● **Source extract**:

# The operation can’t be completed because it isn’t supported.



## Quick_now1 (Dec 6, 2020)

I'm trying to format my Mac because it get stuck and lags and forces me to close the lid and restart. But before I format I need to put the important stuff in my external hard drive. When I was adding one of my essentials to the drive it gave me this message "The operation can’t be completed because it isn’t supported". Can you guys help me figure out how to get around it?


----------



## Corday (Mar 3, 2010)

Many ideas in this thread: Mac Thread


----------



## spunk.funk (May 13, 2010)

You can do a backup with Time Machine to your external HDD. After reinstalling the OS, it will ask you if you have a Time Machine Backup you would like to restore. Plug in your External HDD and Time Machine will find your backup and restore it, your full user profile, all of your User files, personalization's, password etc just as you had it before the format.


----------



## Quick_now1 (Dec 6, 2020)

● **Complete the following**:
- a) Answer these from the Mac backup thread:
(i) What message appeared when Quick_now1 tried to add a file to the external hard drive?
(ii) What does spunk.funk suggest using to back up to the external drive?
(iii) What problems with the Mac lead Quick_now1 to want to format it?
- b) Carry on the Mac backup thread from the last post header, writing the reply that follows it.

● **Source excerpt**:
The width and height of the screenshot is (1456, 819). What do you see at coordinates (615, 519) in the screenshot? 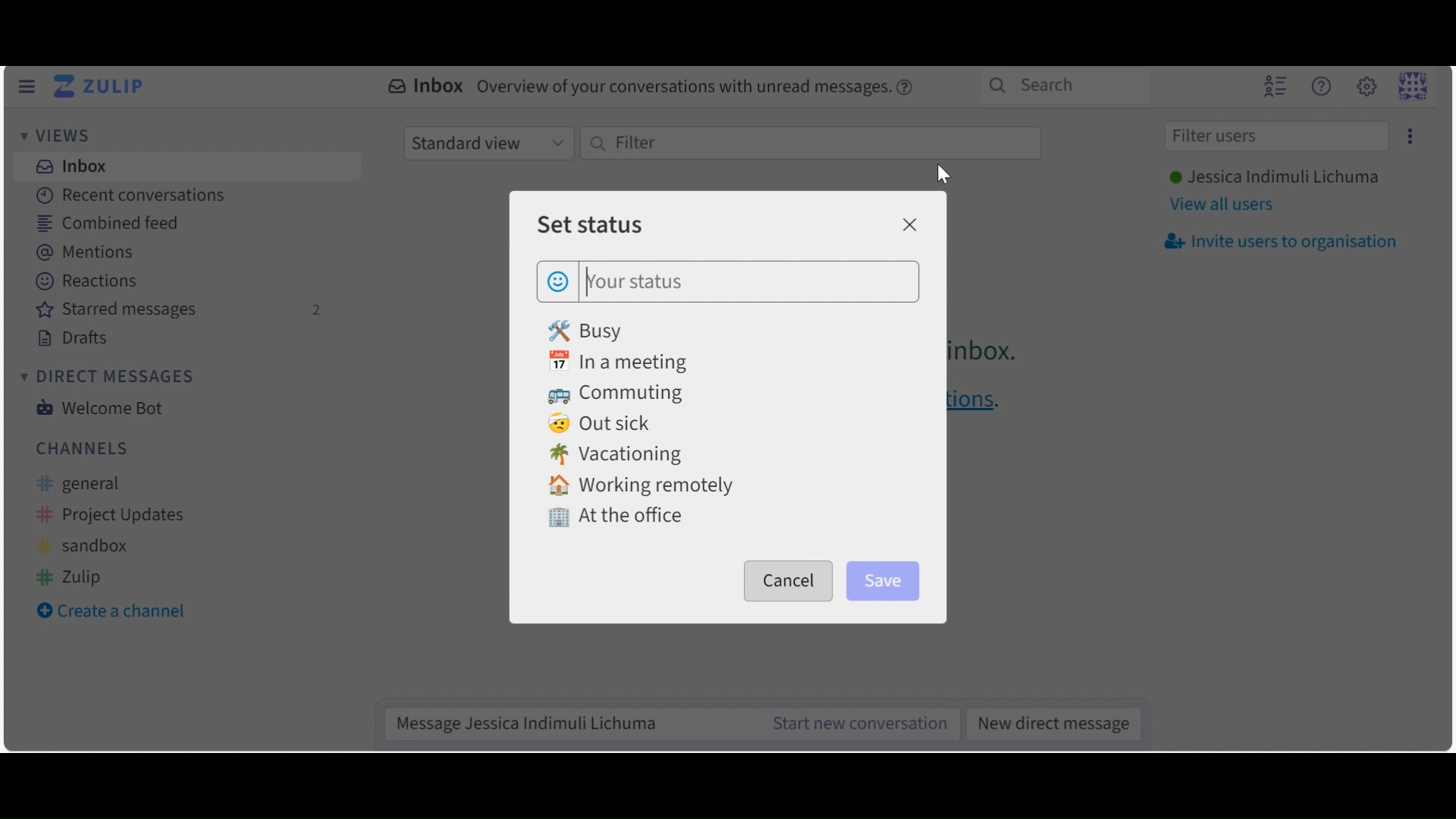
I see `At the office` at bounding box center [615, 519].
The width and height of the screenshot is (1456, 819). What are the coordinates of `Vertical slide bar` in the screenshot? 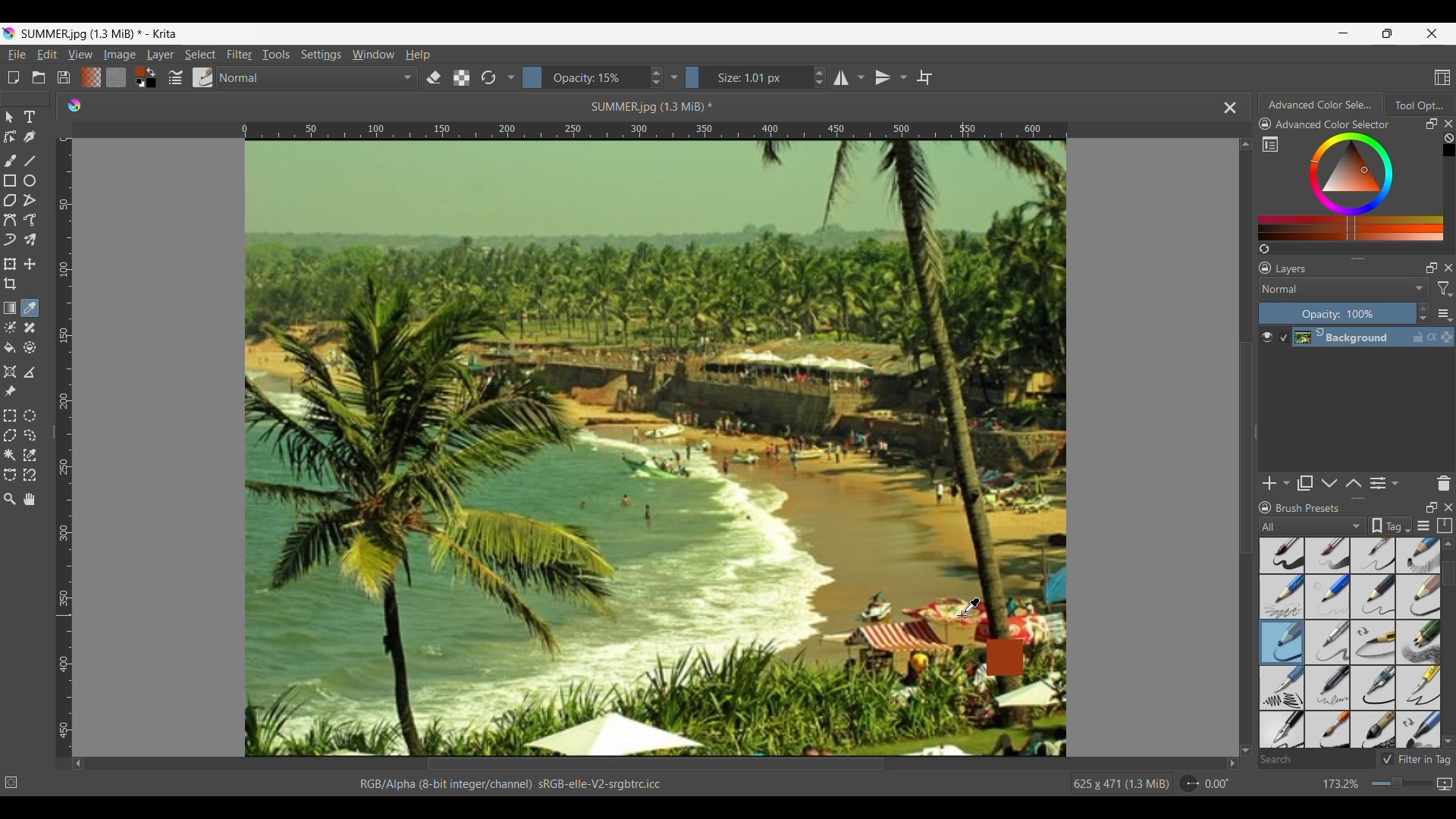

● **Replies**:
- a)
(i) "The operation can’t be completed because it isn’t supported"
(ii) Time Machine
(iii) It gets stuck and lags, which forces Quick_now1 to close the lid and restart.

- b)
spunk.funk said:


> You can do a backup with Time Machine to your external HDD. After reinstalling the OS, it will ask you if you have a Time Machine Backup you would like to restore. Plug in your External HDD and Time Machine will find your backup and restore it, your full user profile, all of your User files, personalization's, password etc just as you had it before the format.


I fixed my problem but thanks for your suggestion anyways.


----------



## spunk.funk (May 13, 2010)

Please let us know what the solution is so others may learn.


----------



## Quick_now1 (Dec 6, 2020)

spunk.funk said:


> Please let us know what the solution is so others may learn.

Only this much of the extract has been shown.